29 Aralık 2008 Pazartesi

Bor Pazarında Yeni Ufuklar

Bor Pazarında Yeni Ufuklar


-Galip Türkmen-


Giriş

1935 yılında, o günlerin oldukça güç şartları altında, ancak 21. yüzyılın yapılanma modeline uygun olarak kurulan ve madenciliğimize önemli katkıları bulunan Etibank; 2000’li yıllara geldiğimizde tek faaliyeti bor madeni olan, madencilikten daha çok kimyasal ürünler üreten, ürünlerinin % 90’ını yurtdışına pazarlayan, sermayesi kamuya ait bir işletme niteliğinde faaliyetine devam etmektedir.

1935 şartlarında Maden – Metalurji - Banka üçlü sacayağı üzerinde kurulan, nakliye, mühendislik, sigorta, enerji üniteleriyle bugünkü Japon şirket modeline uygun bir yapılanma gösteren Etibank’ın ismi önce Eti Holding, sonra da Eti Maden olarak değiştirilmiştir. 2840 sayılı kanun ile bor, uranyum ve toryum madenlerinin işletmecilik hakkı Eti Maden İşletmeleri Genel Müdürlüğündedir. Ancak, halen bu alanlarda işletmecilik yapılmamaktadır.

2000 yılındaki mevcut işletmeleri ile bugün faaliyet gösterse 1 milyar doların üzerinde ciro yapacak olan Eti Maden, yine de bor madenlerinin işletilmesinde gösterdiği performans ile Türkiye’nin 14. büyük net ihracatçı kuruluşu (kamu kuruluşları arasında birinci) konumuna ulaşmıştır. Türkiye’nin en büyük kuruluşlarının net döviz girdisi eldeleri, yani firmaların ithalat – ihracat oranları, incelendiğinde Eti Maden’in üstünlüğü tartışılmaz bir durumdadır.
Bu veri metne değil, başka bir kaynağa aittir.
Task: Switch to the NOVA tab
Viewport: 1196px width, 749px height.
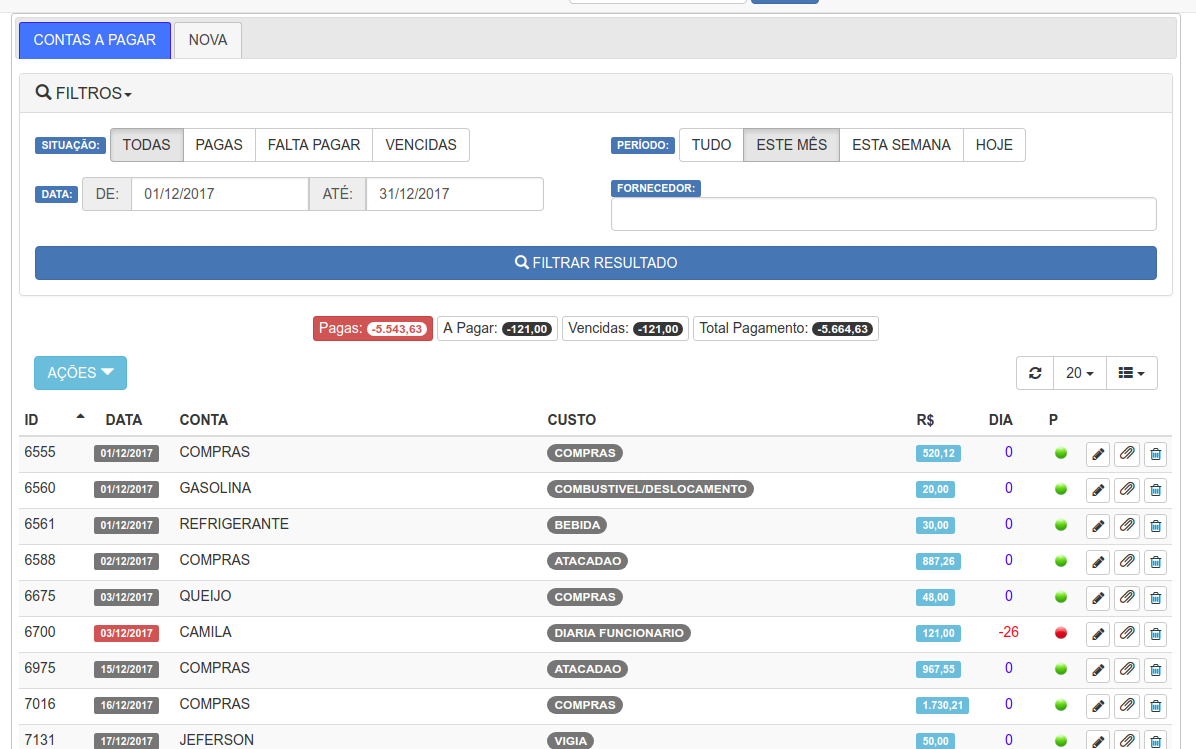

2001 yılında kamuoyunda büyük tartışmalar yaratacak şekilde özelleştirme kapsamına alınan, daha sonra kamuoyu baskısı ile özelleştirme kapsamından çıkarılan Eti Maden’de, dolayısıyla bor madenlerinde, 2001 yılından sonra yaşananlar ve dünya bor piyasasında olup bitenler ışığında piyasadaki muhtemel gelişmeler bu makalenin konusunu oluşturmaktadır.

Eti Maden ve Bor Piyasası

Eti Maden 1950’li yıllardan itibaren bor madeni ile ilgilenmiştir. Ancak 1978 yılına yani devletleştirmeye kadar bu alanda bir varlık gösterememiştir. Özel sektörün yıkıcı rekabeti ve o tarihlerde dünyanın en güçlü bor madeni işletmecisi US Borax’ın Türkiye’de elde ettiği bor ruhsatlarını istismar etmesi gibi nedenlerle Etibank’ın bor alanındaki faaliyetleri çok düşük düzeyde kalmıştır.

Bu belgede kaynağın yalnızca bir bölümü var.